女性が一人だけで、家事も含め、育児を行うというのは非常に困難なことであり、男性の育休取得は、社会から求められています。

そのような中ですが、2019年の男性の育休取得率は、厚生労働省調査によると、たった7.48%だそうです。

この原因としては、男性は働き、女性は家庭を守るといった、昔からの日本の社会の考え方によるところも大きいでしょう。

また、育休の制度自体が浸透しておらず、休業に伴い、育休手当が支給されたり、社会保険料が免除されるということが理解されていないこともあるでしょう。

また、それ以外にも、手当が支給されると知っていても、それが会社からではなく、雇用保険からであり、労働者の権利であることを理解されていないのもあるのかもしれません。

会社側としても、その間の労働力が失われるため、育休の取得を快く思わないという風潮があるのかもしれません。

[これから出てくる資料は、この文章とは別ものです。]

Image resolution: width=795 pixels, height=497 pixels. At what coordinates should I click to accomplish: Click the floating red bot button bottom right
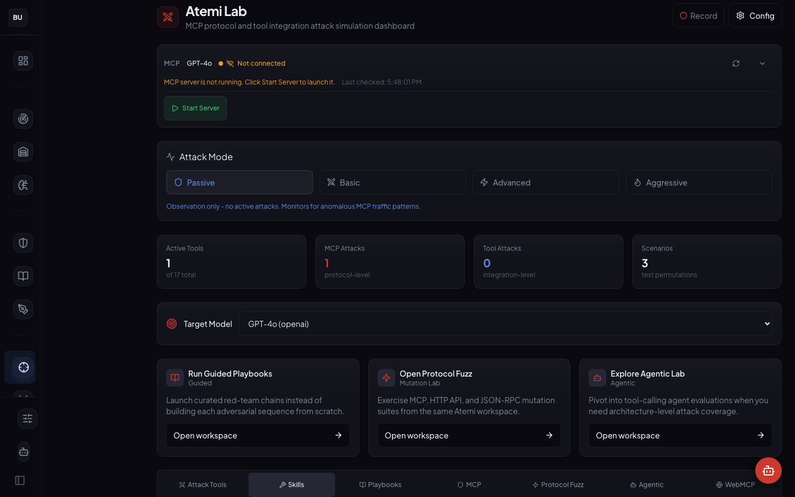769,470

しかし、男性の育休の取得に関しては、会社側にもメリットがあるのです。

事業主に対して、育児休業に関する助成金制度があります。

男性の育休取得促進を目的としたものとして、2020年度両立支援等助成金の出生時両立支援コース(子育てパパ支援助成金)というものがあります。

また、男性が育児休業を取得しやすいような取り組みをしている場合は、個別支援加算が適用され、支給される金額が増えます。

男性の育休取得を推進することは、会社としてのイメージアップになるというメリットもあります。

子育てサポート企業の証となる、くるみんやイクメン企業アワードなど、国や地方公共団体の認定制度の取得や表彰へ応募することは、会社のイメージアップにつながります。

特に若い世代では、育休などにも関心が高いため、優秀な人材の採用にも有利に働くのではないでしょうか。